Großbritannien lässt auch Corona-Impfstoff von Astrazeneca zu

Eine Ampulle mit Corona-Impfstoff der von Astra Zeneca und der Universität Oxford entwickelt wurde

Es sei gezeigt worden, dass er wirksam, verträglich und einfach zu verabreichen sei. Bis zur Zulassung dauert es aber noch.

Großbritannien hat den Corona-Impfstoff der Universität Oxford und des Pharmakonzerns Astrazeneca zugelassen.

Den sogenannten Vektorviren-Impfstoff hat AstraZeneca gemeinsam mit der Universität Oxford entwickelt. Nun kommt ein weiteres Vakzin hinzu. Jänner die ersten Impfungen stattfinden, wie Gesundheitsminister Matt Hancock mitteilte. Es sei "brilliant, das Jahr 2020 mit einem solchen Moment der Hoffnung zu beenden", so Hancock.

Großbritannien ist mit seinen 66 Millionen Einwohnerinnen und Einwohnern eines der am schwersten von der Pandemie betroffenen Länder in Europa. Beinahe 80.000 Menschen sind dort bereits nach einer Coronavirus-Infektion gestorben. Die Zahl der Neuinfektionen explodierte angesichts der Mutation des Virus in London und im Süden des Landes. Am Dienstag wurden 53.000 neue Fälle gemeldet.

Das Vakzin soll nach den ersten Studiendaten im Mittel einen 70-prozentigen Schutz vor Corona bieten.

Trotz der nach bisheriger Datenlage deutlich höheren Wirksamkeit des Biontech-Impfstoffs von 95 Prozent setzt die britische Regierung vor allem auf das Vakzin von AstraZeneca und hat davon bereits im voraus 100 Millionen Dosen bestellt.

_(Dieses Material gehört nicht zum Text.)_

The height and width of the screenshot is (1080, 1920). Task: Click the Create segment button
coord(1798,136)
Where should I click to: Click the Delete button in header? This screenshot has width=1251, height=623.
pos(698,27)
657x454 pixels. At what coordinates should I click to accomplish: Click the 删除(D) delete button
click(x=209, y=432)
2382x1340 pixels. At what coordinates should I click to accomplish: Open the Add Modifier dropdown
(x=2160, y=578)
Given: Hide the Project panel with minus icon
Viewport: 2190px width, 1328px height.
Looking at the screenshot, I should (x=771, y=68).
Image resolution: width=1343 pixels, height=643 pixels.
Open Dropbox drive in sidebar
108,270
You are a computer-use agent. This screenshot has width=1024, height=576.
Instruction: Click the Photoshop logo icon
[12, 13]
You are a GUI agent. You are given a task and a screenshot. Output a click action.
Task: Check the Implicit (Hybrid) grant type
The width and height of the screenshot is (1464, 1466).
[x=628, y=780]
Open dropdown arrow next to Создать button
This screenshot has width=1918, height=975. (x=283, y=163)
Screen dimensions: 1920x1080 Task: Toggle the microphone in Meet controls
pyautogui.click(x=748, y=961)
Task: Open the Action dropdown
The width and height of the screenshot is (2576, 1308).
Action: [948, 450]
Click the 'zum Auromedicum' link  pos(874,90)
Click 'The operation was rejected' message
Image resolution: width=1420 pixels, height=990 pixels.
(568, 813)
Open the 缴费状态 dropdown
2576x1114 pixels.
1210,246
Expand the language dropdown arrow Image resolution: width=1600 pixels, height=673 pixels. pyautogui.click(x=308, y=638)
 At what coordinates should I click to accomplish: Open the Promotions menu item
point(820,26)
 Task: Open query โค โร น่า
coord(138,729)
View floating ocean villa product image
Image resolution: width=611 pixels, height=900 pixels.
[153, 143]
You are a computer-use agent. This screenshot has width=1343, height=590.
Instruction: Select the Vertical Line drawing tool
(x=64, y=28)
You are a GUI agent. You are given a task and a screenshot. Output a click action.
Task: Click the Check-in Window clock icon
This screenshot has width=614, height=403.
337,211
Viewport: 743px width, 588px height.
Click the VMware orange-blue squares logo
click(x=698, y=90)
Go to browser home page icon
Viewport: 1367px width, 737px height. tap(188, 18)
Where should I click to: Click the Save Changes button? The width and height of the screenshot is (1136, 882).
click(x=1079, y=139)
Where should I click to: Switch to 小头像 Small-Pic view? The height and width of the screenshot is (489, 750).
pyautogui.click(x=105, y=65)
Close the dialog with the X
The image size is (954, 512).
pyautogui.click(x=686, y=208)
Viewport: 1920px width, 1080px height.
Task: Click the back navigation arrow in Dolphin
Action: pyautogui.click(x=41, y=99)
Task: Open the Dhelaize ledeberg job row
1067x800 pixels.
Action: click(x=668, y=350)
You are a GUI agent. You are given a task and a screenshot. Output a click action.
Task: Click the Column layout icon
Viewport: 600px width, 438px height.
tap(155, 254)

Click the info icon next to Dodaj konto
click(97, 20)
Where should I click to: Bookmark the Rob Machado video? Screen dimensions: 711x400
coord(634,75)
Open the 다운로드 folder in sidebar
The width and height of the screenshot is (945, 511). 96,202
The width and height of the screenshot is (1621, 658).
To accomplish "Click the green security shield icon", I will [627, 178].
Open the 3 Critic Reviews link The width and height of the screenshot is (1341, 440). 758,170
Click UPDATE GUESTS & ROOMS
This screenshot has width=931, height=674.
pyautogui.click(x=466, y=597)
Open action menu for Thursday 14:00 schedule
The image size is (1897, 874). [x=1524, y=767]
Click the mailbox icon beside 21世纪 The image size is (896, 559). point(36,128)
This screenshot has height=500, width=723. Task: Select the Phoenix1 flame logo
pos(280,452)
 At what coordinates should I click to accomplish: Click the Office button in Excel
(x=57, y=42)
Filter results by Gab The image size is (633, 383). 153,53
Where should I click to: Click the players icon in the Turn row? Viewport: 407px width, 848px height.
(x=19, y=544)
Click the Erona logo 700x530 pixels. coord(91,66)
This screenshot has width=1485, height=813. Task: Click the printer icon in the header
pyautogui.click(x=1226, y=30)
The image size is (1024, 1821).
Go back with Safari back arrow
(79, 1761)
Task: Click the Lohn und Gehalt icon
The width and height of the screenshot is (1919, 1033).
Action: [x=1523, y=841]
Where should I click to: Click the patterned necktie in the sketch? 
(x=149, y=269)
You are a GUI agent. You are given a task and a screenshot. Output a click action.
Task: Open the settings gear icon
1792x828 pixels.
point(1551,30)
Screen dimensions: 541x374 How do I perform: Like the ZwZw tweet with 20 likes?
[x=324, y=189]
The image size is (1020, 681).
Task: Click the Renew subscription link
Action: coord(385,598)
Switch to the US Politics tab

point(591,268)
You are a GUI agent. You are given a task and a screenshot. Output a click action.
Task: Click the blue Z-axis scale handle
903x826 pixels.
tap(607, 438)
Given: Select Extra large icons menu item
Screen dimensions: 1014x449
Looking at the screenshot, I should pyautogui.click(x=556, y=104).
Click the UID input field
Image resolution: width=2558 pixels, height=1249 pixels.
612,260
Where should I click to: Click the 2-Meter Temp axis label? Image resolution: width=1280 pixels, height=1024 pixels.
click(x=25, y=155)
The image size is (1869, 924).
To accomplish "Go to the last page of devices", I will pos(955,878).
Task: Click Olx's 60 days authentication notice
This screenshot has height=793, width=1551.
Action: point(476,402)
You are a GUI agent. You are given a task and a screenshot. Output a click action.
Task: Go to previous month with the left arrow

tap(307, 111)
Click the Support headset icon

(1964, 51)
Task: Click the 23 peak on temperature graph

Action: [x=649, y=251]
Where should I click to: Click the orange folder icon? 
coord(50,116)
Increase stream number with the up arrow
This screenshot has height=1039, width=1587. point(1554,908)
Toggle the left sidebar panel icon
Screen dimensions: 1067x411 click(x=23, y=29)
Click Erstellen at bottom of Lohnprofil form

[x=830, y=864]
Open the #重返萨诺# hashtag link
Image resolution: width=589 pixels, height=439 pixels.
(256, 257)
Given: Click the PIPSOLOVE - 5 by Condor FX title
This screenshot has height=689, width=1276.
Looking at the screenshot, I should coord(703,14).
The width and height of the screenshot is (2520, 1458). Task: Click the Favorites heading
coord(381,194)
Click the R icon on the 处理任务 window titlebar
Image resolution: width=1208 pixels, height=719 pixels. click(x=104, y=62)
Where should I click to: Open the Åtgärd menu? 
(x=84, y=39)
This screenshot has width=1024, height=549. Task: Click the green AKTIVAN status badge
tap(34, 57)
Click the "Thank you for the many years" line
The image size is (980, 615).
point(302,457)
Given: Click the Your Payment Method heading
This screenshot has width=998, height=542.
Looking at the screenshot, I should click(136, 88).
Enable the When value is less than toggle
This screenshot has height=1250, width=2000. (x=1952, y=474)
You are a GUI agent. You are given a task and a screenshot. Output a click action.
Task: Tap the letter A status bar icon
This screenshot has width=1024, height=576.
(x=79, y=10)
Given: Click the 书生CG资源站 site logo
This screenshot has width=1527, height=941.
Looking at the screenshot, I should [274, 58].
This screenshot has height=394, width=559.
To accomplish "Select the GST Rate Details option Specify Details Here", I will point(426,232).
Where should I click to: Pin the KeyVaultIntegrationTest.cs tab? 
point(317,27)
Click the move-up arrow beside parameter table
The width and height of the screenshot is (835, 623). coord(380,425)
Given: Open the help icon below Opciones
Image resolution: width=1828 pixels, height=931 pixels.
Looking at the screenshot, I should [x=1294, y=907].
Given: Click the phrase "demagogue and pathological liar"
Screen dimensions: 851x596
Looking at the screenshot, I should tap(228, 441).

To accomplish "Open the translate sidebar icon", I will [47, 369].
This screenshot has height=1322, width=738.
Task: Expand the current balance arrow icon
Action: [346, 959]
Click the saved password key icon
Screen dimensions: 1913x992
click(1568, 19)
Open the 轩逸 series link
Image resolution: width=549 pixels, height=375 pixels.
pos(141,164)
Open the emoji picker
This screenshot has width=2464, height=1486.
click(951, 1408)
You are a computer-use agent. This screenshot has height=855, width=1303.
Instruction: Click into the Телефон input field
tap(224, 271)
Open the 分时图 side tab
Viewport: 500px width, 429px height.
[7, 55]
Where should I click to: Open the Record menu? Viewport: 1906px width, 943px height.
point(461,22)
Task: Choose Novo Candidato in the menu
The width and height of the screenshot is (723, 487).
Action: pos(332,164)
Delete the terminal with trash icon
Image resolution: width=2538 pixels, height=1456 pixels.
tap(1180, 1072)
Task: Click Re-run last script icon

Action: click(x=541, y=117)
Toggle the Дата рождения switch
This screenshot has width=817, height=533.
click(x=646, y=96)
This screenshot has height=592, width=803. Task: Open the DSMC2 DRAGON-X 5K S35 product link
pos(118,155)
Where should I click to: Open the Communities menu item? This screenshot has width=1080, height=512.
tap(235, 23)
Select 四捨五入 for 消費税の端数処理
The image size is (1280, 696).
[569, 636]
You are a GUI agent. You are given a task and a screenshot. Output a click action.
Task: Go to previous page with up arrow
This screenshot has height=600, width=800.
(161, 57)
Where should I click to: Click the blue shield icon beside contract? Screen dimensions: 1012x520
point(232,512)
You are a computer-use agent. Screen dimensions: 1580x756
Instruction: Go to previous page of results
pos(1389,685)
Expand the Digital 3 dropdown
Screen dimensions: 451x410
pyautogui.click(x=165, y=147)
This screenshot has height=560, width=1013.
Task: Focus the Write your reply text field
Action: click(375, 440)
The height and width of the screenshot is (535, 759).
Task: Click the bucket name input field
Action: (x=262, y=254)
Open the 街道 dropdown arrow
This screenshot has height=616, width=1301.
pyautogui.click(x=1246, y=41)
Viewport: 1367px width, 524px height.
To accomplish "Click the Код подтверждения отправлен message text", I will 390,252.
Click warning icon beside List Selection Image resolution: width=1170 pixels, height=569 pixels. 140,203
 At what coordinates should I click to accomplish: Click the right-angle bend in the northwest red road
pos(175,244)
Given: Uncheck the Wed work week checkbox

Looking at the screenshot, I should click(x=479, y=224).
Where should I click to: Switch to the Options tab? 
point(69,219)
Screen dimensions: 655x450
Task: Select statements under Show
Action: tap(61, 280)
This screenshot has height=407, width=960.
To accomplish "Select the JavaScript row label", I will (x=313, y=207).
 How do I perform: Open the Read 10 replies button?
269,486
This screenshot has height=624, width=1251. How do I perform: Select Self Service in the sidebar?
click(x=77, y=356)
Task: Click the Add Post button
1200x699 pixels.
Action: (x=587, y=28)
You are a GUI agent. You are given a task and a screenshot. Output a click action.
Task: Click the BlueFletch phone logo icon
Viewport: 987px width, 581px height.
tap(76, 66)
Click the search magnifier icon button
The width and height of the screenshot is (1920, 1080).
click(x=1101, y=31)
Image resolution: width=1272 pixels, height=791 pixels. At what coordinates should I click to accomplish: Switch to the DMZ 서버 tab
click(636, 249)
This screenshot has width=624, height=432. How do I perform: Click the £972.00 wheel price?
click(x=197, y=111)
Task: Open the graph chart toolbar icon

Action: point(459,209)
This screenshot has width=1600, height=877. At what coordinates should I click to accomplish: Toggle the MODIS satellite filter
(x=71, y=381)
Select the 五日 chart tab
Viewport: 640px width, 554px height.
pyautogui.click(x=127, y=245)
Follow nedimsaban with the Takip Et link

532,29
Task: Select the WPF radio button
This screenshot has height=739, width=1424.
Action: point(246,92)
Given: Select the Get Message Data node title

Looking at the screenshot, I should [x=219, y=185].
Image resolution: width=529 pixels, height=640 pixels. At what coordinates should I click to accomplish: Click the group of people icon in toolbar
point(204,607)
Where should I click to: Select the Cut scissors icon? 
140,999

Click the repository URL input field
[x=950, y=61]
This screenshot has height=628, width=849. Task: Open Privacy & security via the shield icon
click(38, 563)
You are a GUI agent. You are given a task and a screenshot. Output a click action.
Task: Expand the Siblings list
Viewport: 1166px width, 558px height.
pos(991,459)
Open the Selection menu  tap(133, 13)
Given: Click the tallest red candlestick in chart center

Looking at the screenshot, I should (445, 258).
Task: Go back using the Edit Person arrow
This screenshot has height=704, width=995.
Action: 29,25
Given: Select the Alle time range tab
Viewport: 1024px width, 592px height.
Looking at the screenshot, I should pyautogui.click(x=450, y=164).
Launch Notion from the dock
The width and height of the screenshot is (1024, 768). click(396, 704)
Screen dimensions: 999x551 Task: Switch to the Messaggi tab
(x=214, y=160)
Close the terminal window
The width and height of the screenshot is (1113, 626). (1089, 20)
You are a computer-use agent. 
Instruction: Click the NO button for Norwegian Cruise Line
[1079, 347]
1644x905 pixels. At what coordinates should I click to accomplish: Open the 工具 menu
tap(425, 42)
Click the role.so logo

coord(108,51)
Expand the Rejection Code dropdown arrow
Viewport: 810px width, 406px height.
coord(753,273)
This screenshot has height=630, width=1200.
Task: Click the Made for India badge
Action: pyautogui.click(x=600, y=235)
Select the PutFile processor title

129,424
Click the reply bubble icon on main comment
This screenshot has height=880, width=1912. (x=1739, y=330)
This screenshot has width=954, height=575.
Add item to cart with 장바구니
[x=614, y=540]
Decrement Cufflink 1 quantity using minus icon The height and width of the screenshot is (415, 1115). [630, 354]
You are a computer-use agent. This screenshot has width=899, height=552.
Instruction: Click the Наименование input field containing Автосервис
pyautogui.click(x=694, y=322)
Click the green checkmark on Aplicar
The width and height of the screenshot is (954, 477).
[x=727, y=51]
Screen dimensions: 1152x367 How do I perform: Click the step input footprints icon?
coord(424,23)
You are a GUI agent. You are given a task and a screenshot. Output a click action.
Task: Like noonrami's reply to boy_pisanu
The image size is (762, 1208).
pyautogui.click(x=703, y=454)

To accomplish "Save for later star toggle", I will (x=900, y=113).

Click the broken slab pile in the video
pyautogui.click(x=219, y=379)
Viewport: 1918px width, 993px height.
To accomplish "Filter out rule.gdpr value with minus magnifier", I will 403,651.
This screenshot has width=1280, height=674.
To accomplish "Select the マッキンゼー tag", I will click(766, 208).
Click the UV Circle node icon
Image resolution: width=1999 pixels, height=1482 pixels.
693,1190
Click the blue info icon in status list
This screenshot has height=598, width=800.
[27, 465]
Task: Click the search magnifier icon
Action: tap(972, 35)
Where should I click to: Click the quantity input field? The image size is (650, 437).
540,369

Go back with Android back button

Ende November veröffentlichte Studienergebnisse zum Impfstoff von AstraZeneca hatten sowohl für Ernüchterung gesorgt als auch Hoffnung geschürt. Der schwedisch-britische Konzern hatte daher zusätzliche Untersuchungen durchgeführt.

Anders als die Vakzine von Biontech/Pfizer sowie der US-Firma Moderna gehört das britisch-schwedische Präparat nicht zu den mRNA-Impfstoffen.

Der von AstraZeneca eingesetzte Wirkstoff AZD1222 beruht auf der abgeschwächten Version eines Erkältungsvirus von Schimpansen. Es enthält genetisches Material eines Oberflächenproteins, mit dem der Erreger Sars-CoV-2 an menschliche Zellen andockt. Dadurch wird wiederum das Immunsystem angeregt, Abwehrstoffe (Antikörper und T-Zellen) gegen das Corona-Protein zu bilden.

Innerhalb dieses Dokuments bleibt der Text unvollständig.